Vice President Yemi Osinbajo said this on Thursday when he declared open the National Energy and Climate Change summit at the Presidential Villa, Abuja.
Osinbajo, who was represented by the Minister of Science and Technology, Dr. Ogbonnaya Onu, explained that the administration’s energy-related policies to attract the needed investments were not only geared towards energy supply security but to also mitigate global warming.
Announcing that the government had increased transparency and openness in governance to support private investments, the Vice President said: “This important event will provide a high-level forum to discuss energy and climate change as they relate to economic development and environmental protection.”
The Vice President recalled that Nigeria had joined the International Energy Charter (IECh) as an Observer Member State, and that “the Energy Commission of Nigeria immediately signed a Memorandum of Understanding (MoU) with the IECh Secretariat in order to promote such activities that will be beneficial to our dear country.
“Following this, a study of the Energy Investment Risk Assessment (EIRA) for Nigeria has been completed, the report, which has just been presented to us.

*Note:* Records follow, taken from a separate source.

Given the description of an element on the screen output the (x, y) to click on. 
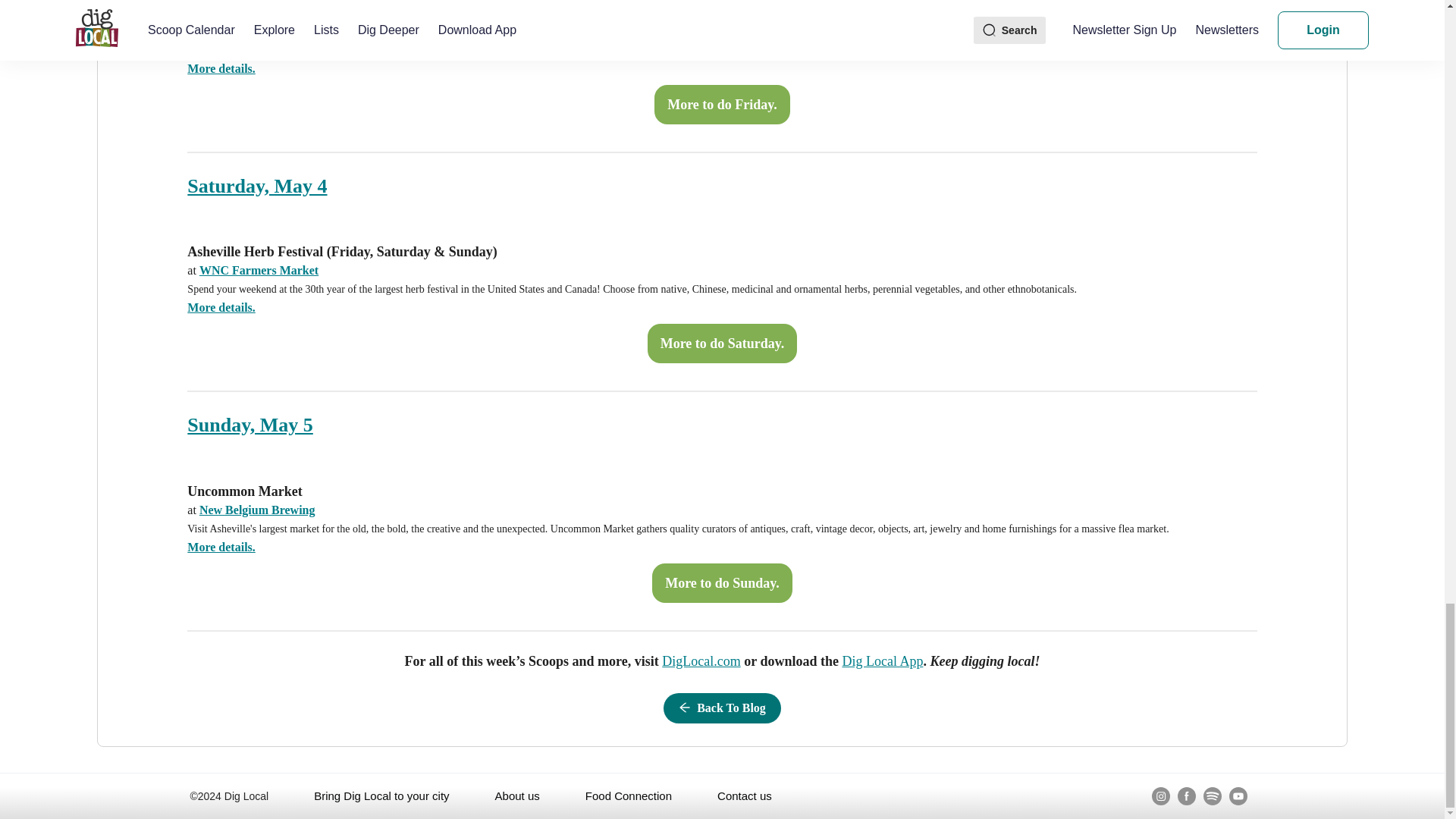
More to do Saturday. (722, 343)
More to do Sunday. (721, 582)
More to do Friday. (721, 104)
Given the description of an element on the screen output the (x, y) to click on. 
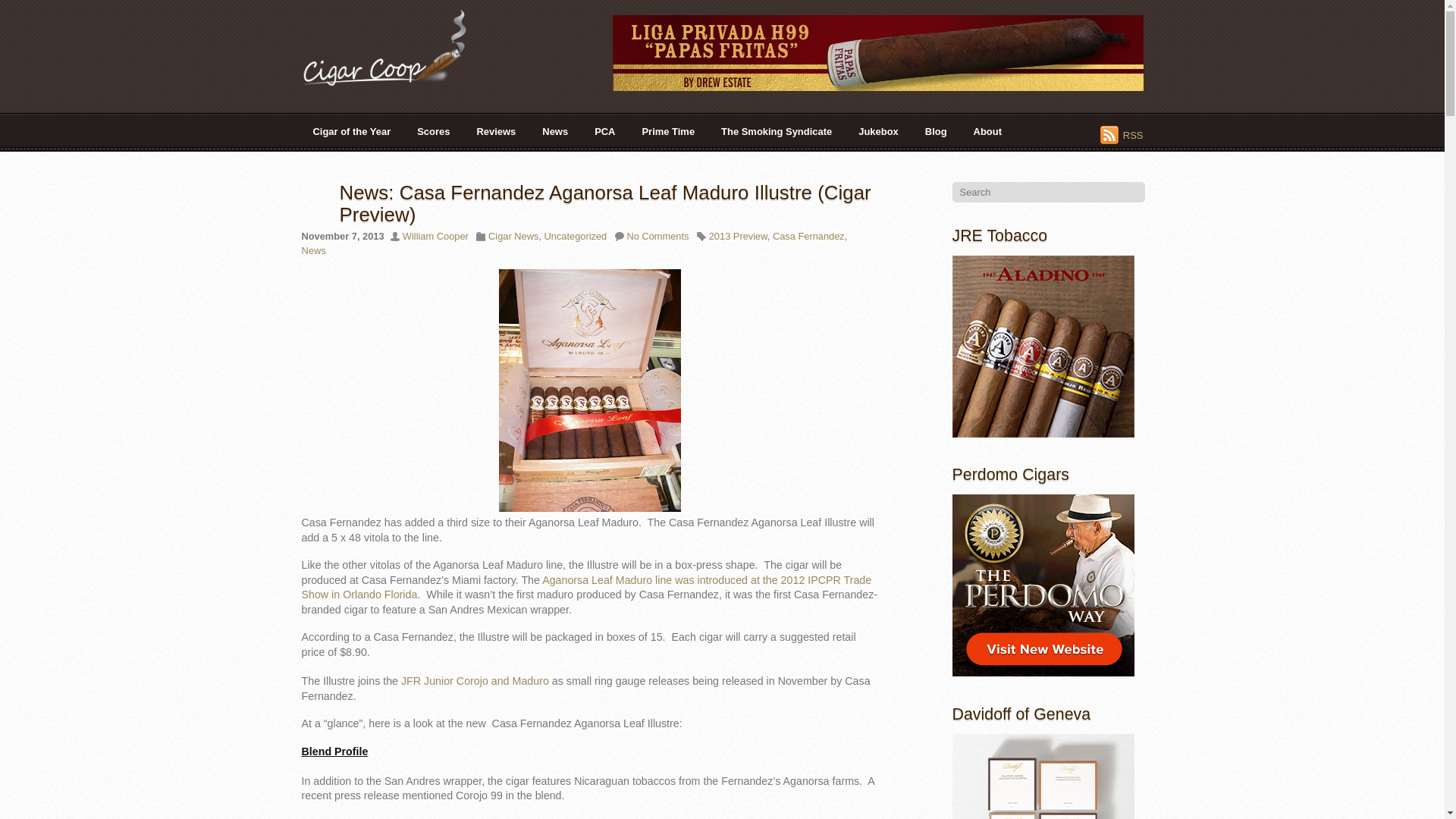
Scores (433, 131)
Cigar Coop (396, 79)
News (555, 131)
Cigar Coop (396, 46)
Cigar of the Year (352, 131)
Reviews (495, 131)
Given the description of an element on the screen output the (x, y) to click on. 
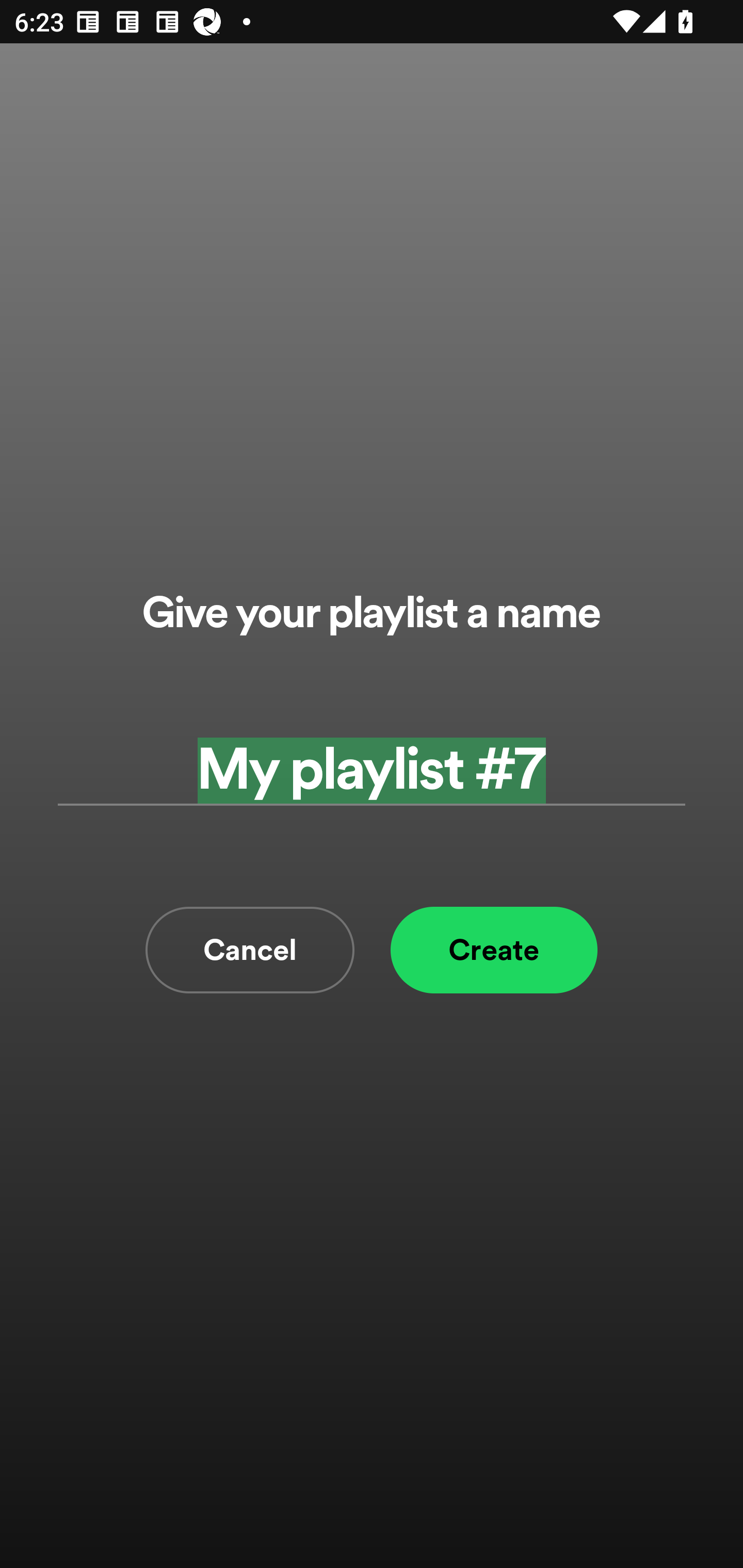
My playlist #7 Add a playlist name (371, 769)
Cancel (249, 950)
Create (493, 950)
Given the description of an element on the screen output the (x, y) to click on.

I am happy that the assessment, which featured four performance indicators, has scored our energy investment risks as moderate.
“This is challenging in view of the huge investment of about $1 trillion required to modernise our energy infrastructure in 29 years between 2014 and 2043.
“The government is doing a lot to attract both domestic and foreign-direct investment into the energy sector,” he said.
In his address, the Director-General/Chief Executive Officer of Energy Commission of Nigeria (ECN), Prof. Eli Jidere Bala, said that in line with its mandate, ECN instituted the summit to serve as a forum where national issues on energy in all its ramifications were discussed with the view to facilitating the monitoring and assessment of performance of the energy sector in the execution of government policies on energy.
The European Union (EU) Head of Cooperation to Nigeria and ECOWAS, Kurt Cornelis, said that the EU had so for committed 150 Euros to support Nigeria through several projects cutting across the electricity value chain of the Nigerian electricity sector as well as the off-grid sector.